# Start of Excerpted data

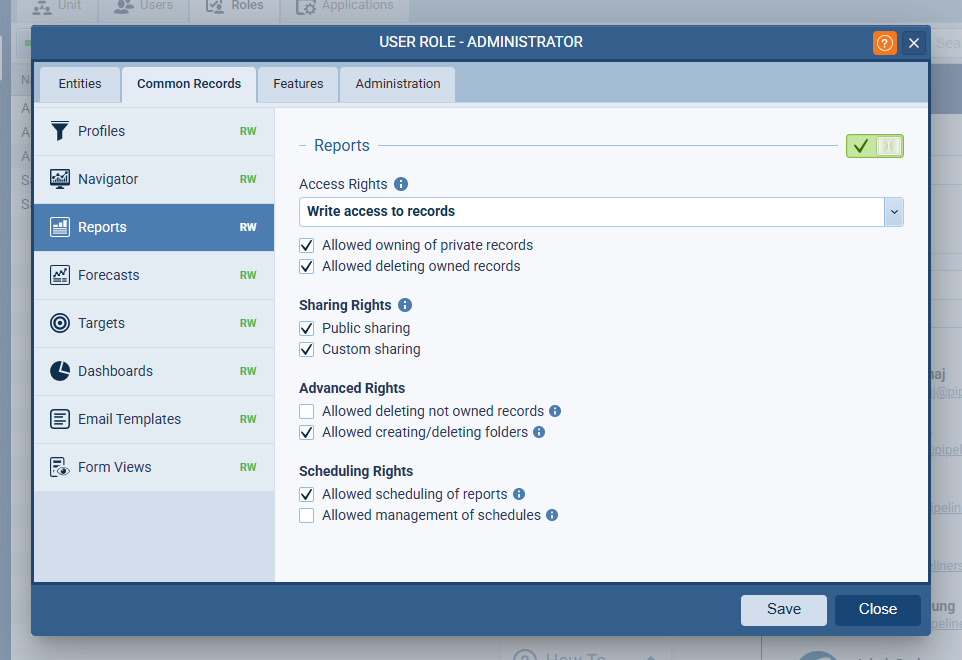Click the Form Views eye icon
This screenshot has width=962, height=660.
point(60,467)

# End of Excerpted data
# Start of Excerpted data

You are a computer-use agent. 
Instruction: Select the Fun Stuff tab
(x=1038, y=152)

# End of Excerpted data

- Exercise brief: Change "screenshot" to "image" in the data between the lines holding "Click the Form Views eye icon" and "point(60,467)", inclusive, and reproduce only those lines with everything else unchanged. Omit the pictures from your answer.

- Final result:
Click the Form Views eye icon
This image has width=962, height=660.
point(60,467)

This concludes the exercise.